Según el puritano Thomas Goodwin, existen «fines superiores» al hecho de ser Dios en la carne y que este venga a salvar a su gente. Todos los beneficios alcanzados en su vida y su muerte «son mucho más inferiores que el regalo de su persona a nosotros, y mucho más la gloria de su persona. Su persona es de infinito más valor que lo que todos pueden ser» (citado en Jesucristo, 3).

Jesús, en sí mismo, es el gran gozo que hace que todos los gozos relacionados de nuestra salvación sean inmensos. Cristo resucitado es el tesoro escondido en el campo (Mateo 13:44). Es la perla de gran valor (Mateo 13:45-46). No es solo Dios con nosotros, no está aquí solo para salvarnos, sino que es nuestro mayor gozo, el excelso Tesoro que satisfará por siempre nuestras almas humanas como solo el divino Cristo humano puede hacerlo.

Cristo la Gloria

Pero Navidad no concluye en nuestros gozos. El mensajero se une con el anfitrión celestial: «Gloria a Dios en las alturas, y en la tierra paz entre los hombres en quienes Él se complace» (Lucas 2:14).

Llámala Hedonismo navideño, si quieres. El gozo que nos trajo en persona como el hombre Dios es el que se ajusta al gran propósito de toda creación y lo completa. Navidad ofrece la electricidad del gozo que circula por las redes de toda realidad.

Goodwin comenta: «El principal propósito de Dios no era traernos a Cristo al mundo, sino traernos para Cristo […] y Dios ideó un plan para todo lo que sucede, incluso para la redención misma, para emprender la gloria de Cristo». Mark Jones explica detalladamente qué significa que Jesús no sea solo Señor y Salvador, sino también Tesoro:

La gloria de Cristo no es un apéndice […] Ya que es la finalización de todo lo que podemos decir acerca de su persona y de su trabajo; por ello, la gloria brinda la razón más básica para decirlo, en el sentido que es su fundamento y la plenitud de que gocemos eternamente de él  […] no decimos toda la verdad si ponemos la gloria personal de Cristo al servicio de nuestra salvación. (Jesucristo, 4).

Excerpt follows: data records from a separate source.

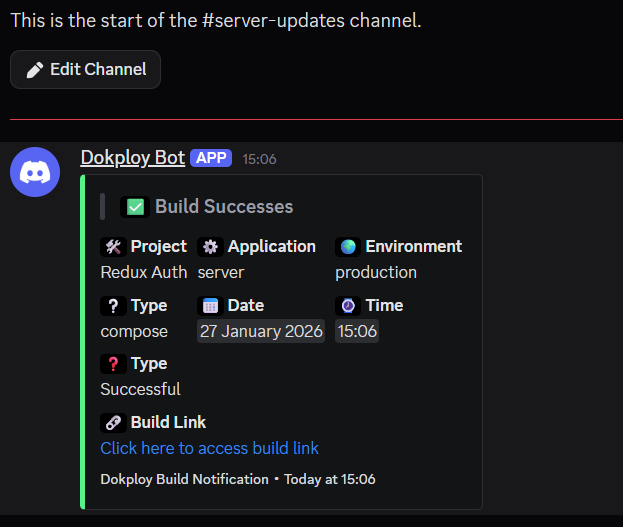This screenshot has height=527, width=623.
Task: Click the 27 January 2026 date code block
Action: click(261, 331)
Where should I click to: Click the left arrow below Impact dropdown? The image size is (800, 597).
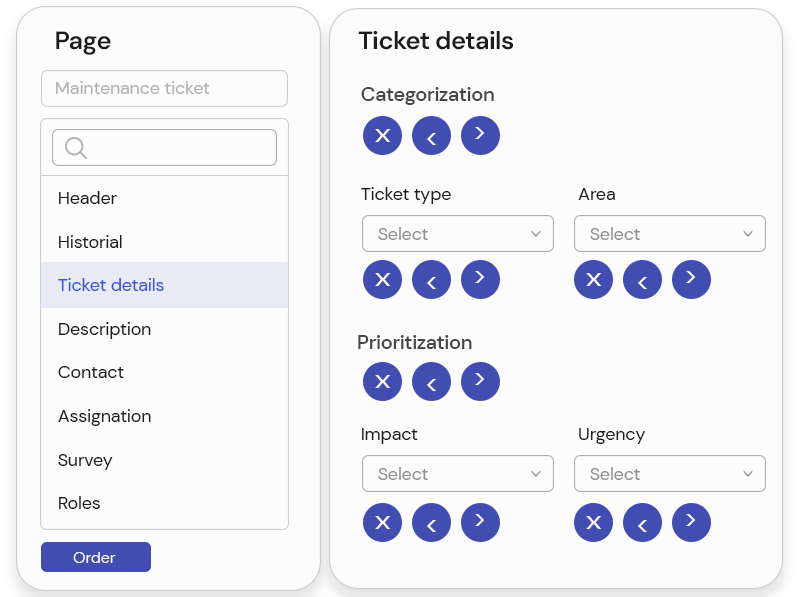tap(431, 522)
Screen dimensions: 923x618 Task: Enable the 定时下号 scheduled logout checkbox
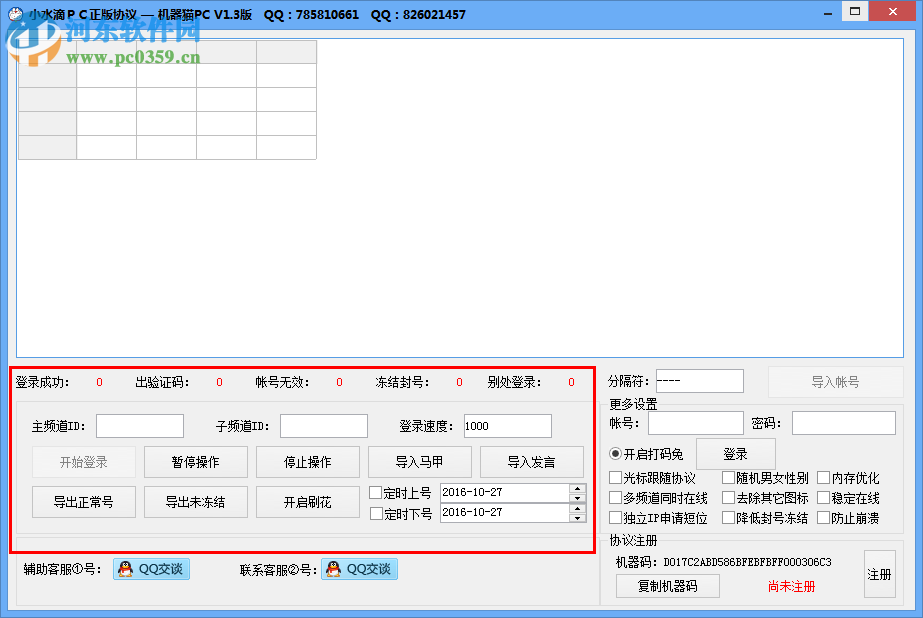click(378, 513)
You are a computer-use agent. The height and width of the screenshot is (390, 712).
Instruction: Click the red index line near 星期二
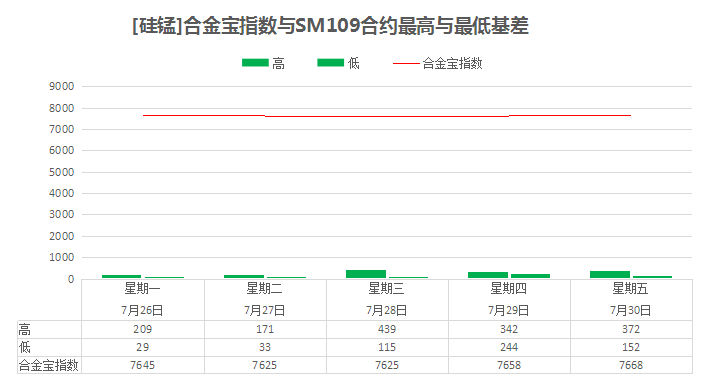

El niño de Navidad es más que Señor. Es incluso más que Salvador. Es nuestro gran Tesoro. En «nuestro gozar eterno de él» yace su gloria y el propósito por el cual Dios creó el mundo. Al final, Navidad no se trata de su nacimiento para nuestra salvación, sino de nuestra existencia para su gloria.

Fuiste hecho para el gran gozo de Navidad.